• Your task:
Could you give the records below again exactly as they stand?

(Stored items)
****

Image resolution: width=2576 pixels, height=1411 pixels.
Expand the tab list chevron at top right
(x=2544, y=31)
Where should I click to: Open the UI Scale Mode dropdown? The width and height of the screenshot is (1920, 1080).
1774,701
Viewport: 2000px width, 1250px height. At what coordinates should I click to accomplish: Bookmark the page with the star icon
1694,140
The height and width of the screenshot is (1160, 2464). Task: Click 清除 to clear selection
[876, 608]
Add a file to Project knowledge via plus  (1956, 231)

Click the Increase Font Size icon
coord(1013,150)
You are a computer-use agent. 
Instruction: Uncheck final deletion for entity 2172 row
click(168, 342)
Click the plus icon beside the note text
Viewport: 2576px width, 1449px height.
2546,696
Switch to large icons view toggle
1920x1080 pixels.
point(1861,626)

****

• Result for this task:
Image resolution: width=2576 pixels, height=1411 pixels.
Expand the tab list chevron at top right
(x=2544, y=31)
Where should I click to: Open the UI Scale Mode dropdown? The width and height of the screenshot is (1920, 1080).
1774,701
Viewport: 2000px width, 1250px height. At what coordinates should I click to accomplish: Bookmark the page with the star icon
1694,140
The height and width of the screenshot is (1160, 2464). Task: Click 清除 to clear selection
[876, 608]
Add a file to Project knowledge via plus  (1956, 231)

Click the Increase Font Size icon
coord(1013,150)
You are a computer-use agent. 
Instruction: Uncheck final deletion for entity 2172 row
click(168, 342)
Click the plus icon beside the note text
Viewport: 2576px width, 1449px height.
2546,696
Switch to large icons view toggle
1920x1080 pixels.
point(1861,626)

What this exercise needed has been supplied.